Which probability textbook did you get that out of?

Bruce

[John Clark]

On Sun, Sep 14, 2025 at 7:20 AM Bruce Kellett <bhkel...@gmail.com> wrote:

>> You're making an implicit assumption that is usually harmless but not when you're talking about the nature of quantum reality. You are forgetting that a Bernoulli trial is not a Bernoulli trial unless the Bernoulli trial has been OBSERVED.  And every observer observes that only two outcomes are possible, the coin lands heads or the coin lands tails. And after many trials all the observers in the Multiverse deduce that the outcome of one trial does not influence the outcome of another trial. And all the observers in the Multiverse also deduce that the probability of heads and the probability of tails remains the same for every trial. And that is exactly what is required for something to be a Bernoulli trial.

> Which probability textbook did you get that out of?

 

Any probability textbook will tell you that a "trial" is a formal statistical procedure in which a hypothesis is tested by analyzing data from trials or experiments. But something cannot be analyzed unless there is an analyzer. Or do you think I'm wrong and Bernoulli trials existed during the Jurassic age?

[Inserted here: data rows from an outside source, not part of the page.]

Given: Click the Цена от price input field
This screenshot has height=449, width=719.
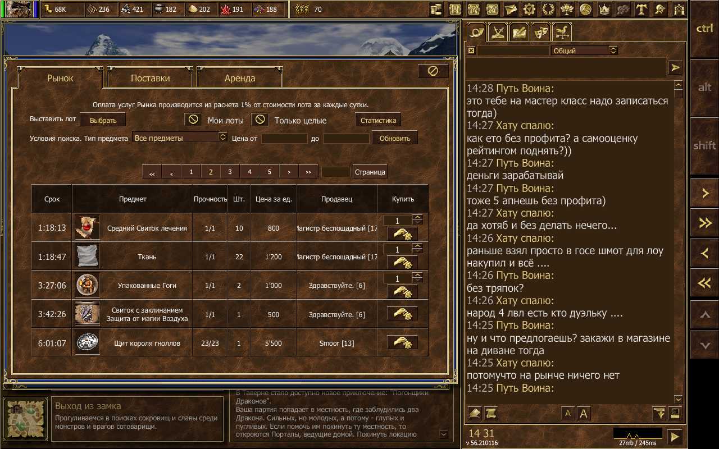Looking at the screenshot, I should pyautogui.click(x=284, y=138).
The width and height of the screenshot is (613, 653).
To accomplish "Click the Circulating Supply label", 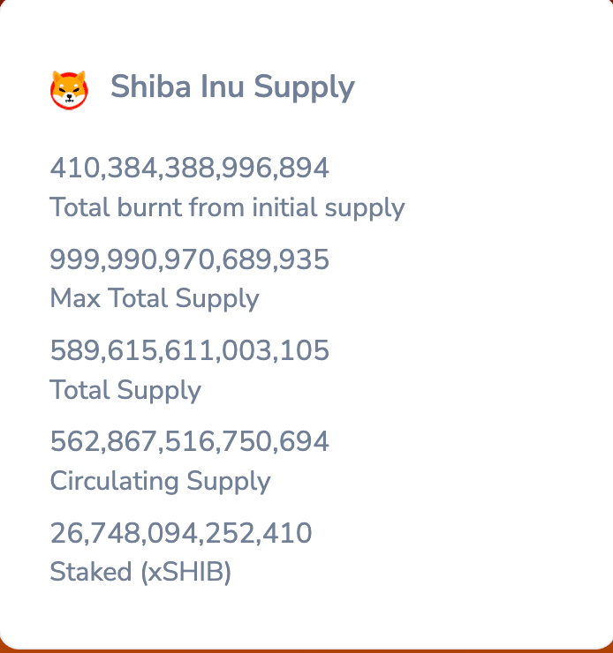I will 160,482.
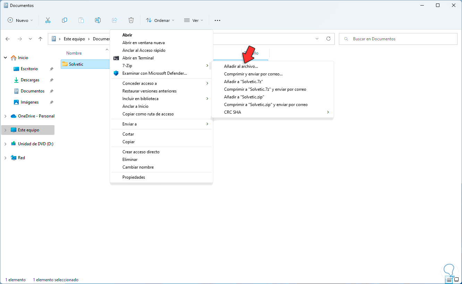Click the Cut scissors icon in toolbar

coord(48,20)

John K Clark    See what's on my new list at  Extropolis

vws

[Brent Meeker]

A Bernoulli trial does not require that the probability of heads and tails be equal.  But Everett entails that on every trial there will be an equal number of heads and tails across all worlds.

Brent

[John Clark]

On Sun, Sep 14, 2025 at 6:51 PM Brent Meeker <meeke...@gmail.com> wrote:

>>> This is to assume that in Everett's picture, each trial is effectively a Bernoulli trial, with a probability of success p. This is not the case. Since every outcome occurs on every Evettian trial, the process cannot be seen as a Bernoulli trial.

 

>> You're making an implicit assumption that is usually harmless but not when you're talking about the nature of quantum reality. You are forgetting that a Bernoulli trial is not a Bernoulli trial unless the Bernoulli trial has been OBSERVED.  And every observer observes that only two outcomes are possible, the coin lands heads or the coin lands tails. And after many trials all the observers in the Multiverse deduce that the outcome of one trial does not influence the outcome of another trial. And all the observers in the Multiverse also deduce that the probability of heads and the probability of tails remains the same for every trial. And that is exactly what is required for something to be a Bernoulli trial.

 

> A Bernoulli trial does not require that the probability of heads and tails be equal. 

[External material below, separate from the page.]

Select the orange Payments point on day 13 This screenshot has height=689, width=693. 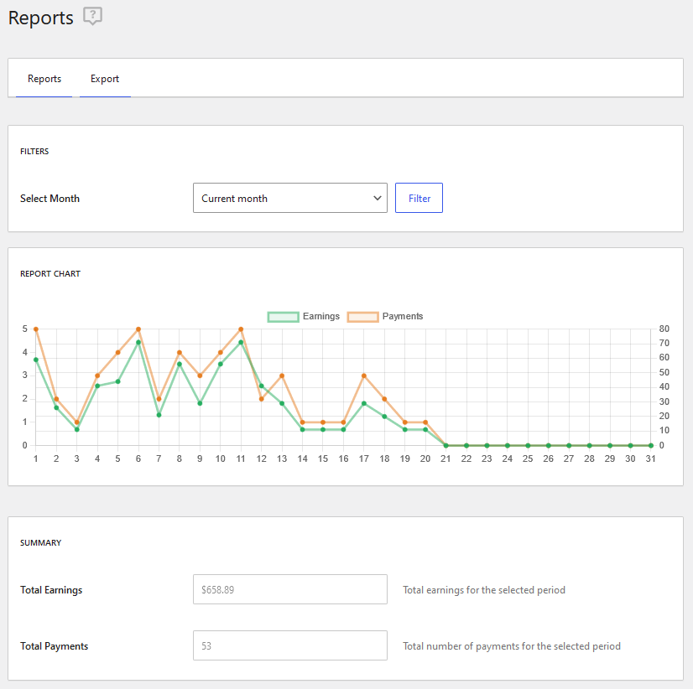point(282,376)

The probability of heads or tails does not have to be equal, it might be a weighted coin where the probability of heads on each coin flip is 75% and tails only 25%, but the probability of each throw of the coin must be constant for all coin flips.  

> But Everett entails that on every trial there will be an equal number of heads and tails across all worlds.

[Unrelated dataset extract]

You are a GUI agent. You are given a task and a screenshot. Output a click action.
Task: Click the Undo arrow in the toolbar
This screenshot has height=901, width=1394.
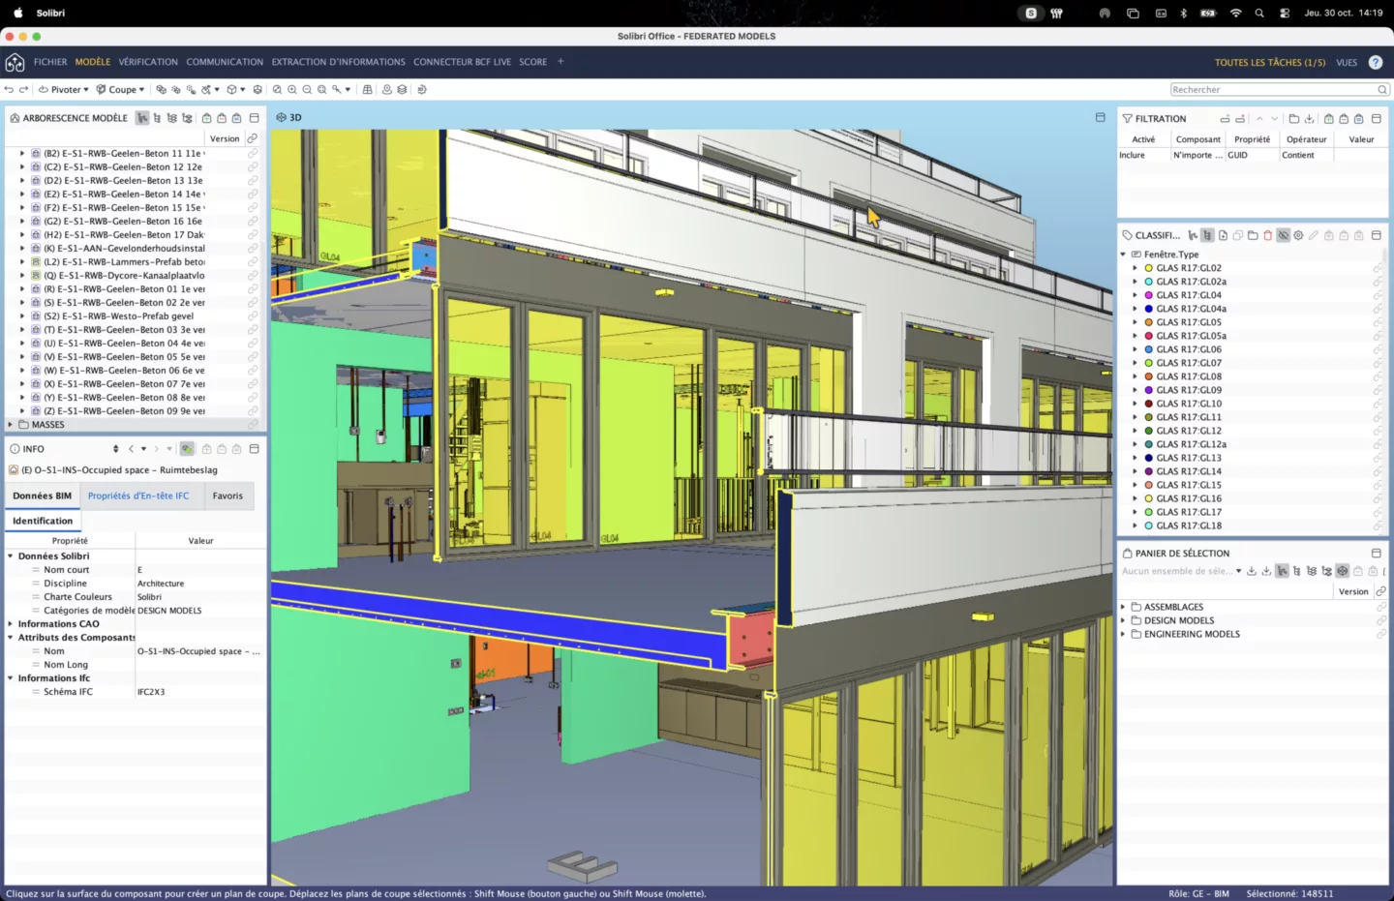coord(9,89)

Well that is certainly wrong, and it's wrong on several levels. First of all, contrary to what you seem to be implying, Everett never claimed that probability can be determined by counting branches (a.k.a. worlds) nor has anybody in his school of thought claimed that. I've pointed out on this list before exactly why counting branches can't produce a probability. 

And on every trial there will be an equal probability BUT that doesn't mean each trial will produce an equal number of heads. If I was blindfolded and flipped a fair coin 100 times and just let the coins fall to the ground, and then before the blindfold was removed, had to make a bet on what sort of world I was in I would bet I was in the sort of world where there were 50 heads and 50 tails on the ground, but I would prefer not to bet on it at all because the probability of getting EXACTLY 50 heads is only about 8%. So if I'm not in a 50 heads world I'm probably in a world where the number of heads is close to 50, but there's a finite chance I'm in a 100 heads world, although the probability of that is very low, and so is its quantum wave amplitude. 

Until I take the blindfold off and look at the hundred coins on the ground I will always have some uncertainty about what sort of world I'm in. And even in the worlds where they are exactly 50 heads there would be slight differences on exactly where the coins landed.  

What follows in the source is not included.